Surprising correspondent Ben Friedlander reminds me that 'modernisms' might have been more apposite than 'feminisms' in last graph of last post. Also, of this colloquy of 'rockist' instancings, which I'd seen but couldn't find yesterday. It looks as thought it's been added to a few times since first posted; you'll need to scroll down the page to get it. The Simon Reynolds blogpost from which the penultimate entry is drawn beat me to a good deal of yesterday's point. (And read on in the same post for a capsule of Reynold's fine essay on C86-ish stuff, which I believe was called "Against Health and Efficiency")

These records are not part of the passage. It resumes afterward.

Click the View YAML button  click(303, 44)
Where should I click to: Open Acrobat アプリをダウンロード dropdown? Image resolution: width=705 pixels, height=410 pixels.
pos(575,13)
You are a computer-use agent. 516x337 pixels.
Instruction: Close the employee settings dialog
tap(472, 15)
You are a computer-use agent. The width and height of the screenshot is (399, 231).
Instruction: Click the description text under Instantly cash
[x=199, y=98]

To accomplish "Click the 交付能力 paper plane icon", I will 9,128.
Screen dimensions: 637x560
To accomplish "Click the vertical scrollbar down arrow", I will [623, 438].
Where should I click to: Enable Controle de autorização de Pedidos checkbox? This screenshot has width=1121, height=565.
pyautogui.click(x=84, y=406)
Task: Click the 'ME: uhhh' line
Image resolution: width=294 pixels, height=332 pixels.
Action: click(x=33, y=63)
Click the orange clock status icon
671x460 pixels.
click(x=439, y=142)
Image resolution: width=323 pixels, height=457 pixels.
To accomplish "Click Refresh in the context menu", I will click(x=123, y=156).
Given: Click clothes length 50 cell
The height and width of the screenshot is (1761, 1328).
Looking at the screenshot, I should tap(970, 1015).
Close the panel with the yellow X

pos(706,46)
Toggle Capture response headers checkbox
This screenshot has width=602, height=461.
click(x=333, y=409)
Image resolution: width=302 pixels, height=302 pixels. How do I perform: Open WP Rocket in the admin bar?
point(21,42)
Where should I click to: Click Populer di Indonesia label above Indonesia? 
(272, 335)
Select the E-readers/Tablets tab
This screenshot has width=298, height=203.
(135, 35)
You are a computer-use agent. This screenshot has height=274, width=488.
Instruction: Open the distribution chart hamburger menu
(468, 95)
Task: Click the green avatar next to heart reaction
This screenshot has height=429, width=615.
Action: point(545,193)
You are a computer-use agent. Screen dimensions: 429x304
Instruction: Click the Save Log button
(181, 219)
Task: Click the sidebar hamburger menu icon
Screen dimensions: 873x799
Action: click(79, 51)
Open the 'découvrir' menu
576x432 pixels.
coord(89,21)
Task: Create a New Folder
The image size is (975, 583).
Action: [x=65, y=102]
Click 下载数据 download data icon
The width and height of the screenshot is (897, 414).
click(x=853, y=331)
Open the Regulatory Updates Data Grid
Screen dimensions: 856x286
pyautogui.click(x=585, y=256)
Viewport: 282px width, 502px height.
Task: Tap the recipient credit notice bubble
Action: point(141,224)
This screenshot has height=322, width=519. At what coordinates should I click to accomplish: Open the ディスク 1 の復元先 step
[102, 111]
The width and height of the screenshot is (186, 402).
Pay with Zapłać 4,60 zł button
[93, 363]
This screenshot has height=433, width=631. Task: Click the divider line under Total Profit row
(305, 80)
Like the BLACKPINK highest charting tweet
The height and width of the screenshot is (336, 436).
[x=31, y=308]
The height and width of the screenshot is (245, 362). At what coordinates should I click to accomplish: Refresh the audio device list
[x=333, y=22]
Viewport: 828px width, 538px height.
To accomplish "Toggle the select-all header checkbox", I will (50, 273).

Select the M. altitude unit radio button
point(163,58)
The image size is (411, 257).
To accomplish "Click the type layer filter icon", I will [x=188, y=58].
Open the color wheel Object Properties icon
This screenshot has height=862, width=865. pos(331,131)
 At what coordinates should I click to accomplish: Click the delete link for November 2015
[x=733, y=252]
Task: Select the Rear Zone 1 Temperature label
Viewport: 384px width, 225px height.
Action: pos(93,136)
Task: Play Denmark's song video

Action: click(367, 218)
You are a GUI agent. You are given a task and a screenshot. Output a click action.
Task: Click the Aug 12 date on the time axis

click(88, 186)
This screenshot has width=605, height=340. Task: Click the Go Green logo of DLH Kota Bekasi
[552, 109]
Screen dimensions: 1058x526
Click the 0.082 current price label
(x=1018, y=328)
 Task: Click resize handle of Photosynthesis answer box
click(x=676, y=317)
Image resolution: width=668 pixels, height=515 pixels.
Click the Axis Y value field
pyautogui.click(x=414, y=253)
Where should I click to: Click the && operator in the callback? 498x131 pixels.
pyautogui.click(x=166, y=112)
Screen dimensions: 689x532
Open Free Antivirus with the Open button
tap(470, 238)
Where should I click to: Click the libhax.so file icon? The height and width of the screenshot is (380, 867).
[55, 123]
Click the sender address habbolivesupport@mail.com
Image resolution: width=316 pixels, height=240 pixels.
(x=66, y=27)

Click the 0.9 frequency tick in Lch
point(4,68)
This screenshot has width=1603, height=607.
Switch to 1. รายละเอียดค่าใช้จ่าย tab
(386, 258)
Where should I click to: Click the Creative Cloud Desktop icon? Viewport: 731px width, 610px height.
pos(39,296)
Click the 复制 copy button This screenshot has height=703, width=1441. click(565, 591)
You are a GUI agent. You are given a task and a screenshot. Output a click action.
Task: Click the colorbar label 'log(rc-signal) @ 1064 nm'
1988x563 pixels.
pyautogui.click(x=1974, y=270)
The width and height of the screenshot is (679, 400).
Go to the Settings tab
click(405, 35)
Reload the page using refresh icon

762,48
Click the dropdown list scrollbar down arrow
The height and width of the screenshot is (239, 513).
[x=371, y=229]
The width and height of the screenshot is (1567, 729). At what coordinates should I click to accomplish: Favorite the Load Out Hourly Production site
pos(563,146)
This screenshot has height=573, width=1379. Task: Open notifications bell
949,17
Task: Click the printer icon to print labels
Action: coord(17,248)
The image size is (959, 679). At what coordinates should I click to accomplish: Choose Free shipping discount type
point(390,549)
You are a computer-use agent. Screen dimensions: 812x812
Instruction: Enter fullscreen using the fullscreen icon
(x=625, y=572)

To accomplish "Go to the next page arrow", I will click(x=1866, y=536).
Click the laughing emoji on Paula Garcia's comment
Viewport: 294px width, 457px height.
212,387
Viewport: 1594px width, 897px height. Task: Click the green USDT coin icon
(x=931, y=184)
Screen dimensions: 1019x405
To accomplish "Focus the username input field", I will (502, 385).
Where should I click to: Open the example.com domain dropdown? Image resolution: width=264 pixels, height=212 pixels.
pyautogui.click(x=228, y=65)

I cede entirely to Matos on the origins of the term; the UK music-paper origins are ringing a bell now. The point of interest here is that, on that usage, the extension of the marked term to which 'rock' was the unmarked (until recognized as such) other was rather different that it is currently. Otherwise, MM reads me charitably -- I should and will read the relevant SO'TT passage with more care. Said charity is rare enough in the b-sphere that a word of appreciation is in order. However: 'Refutes' wasn't in it. I agree with nearly every plank of nearly every anti-rockist position, except for the one that implies that it's stupid to get in a room with others and make sounds at the same time (eye contact helps too, I find) just because other methodologies are available and valid; I just want to know which position is at issue in a given case before I start making like a Tommy LaSorda bobblehead.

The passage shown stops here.